:: Records to process
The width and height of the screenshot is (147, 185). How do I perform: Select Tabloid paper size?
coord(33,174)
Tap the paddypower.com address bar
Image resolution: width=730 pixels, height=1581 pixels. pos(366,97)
::::
:: Records to process
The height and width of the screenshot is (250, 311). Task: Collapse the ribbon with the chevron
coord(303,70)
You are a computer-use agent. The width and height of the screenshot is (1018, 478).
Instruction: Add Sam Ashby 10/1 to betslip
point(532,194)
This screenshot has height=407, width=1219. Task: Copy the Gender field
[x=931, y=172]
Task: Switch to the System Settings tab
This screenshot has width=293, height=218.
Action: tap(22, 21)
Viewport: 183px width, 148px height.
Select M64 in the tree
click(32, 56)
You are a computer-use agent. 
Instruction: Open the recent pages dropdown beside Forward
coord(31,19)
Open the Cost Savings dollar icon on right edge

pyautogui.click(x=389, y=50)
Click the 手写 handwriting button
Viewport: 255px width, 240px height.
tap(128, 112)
::::
#### Activity
Where a line in the entries holds "computer", copy that line.

#### Written solution
You are a computer-use agent. The width and height of the screenshot is (1018, 478).
You are a computer-use agent. 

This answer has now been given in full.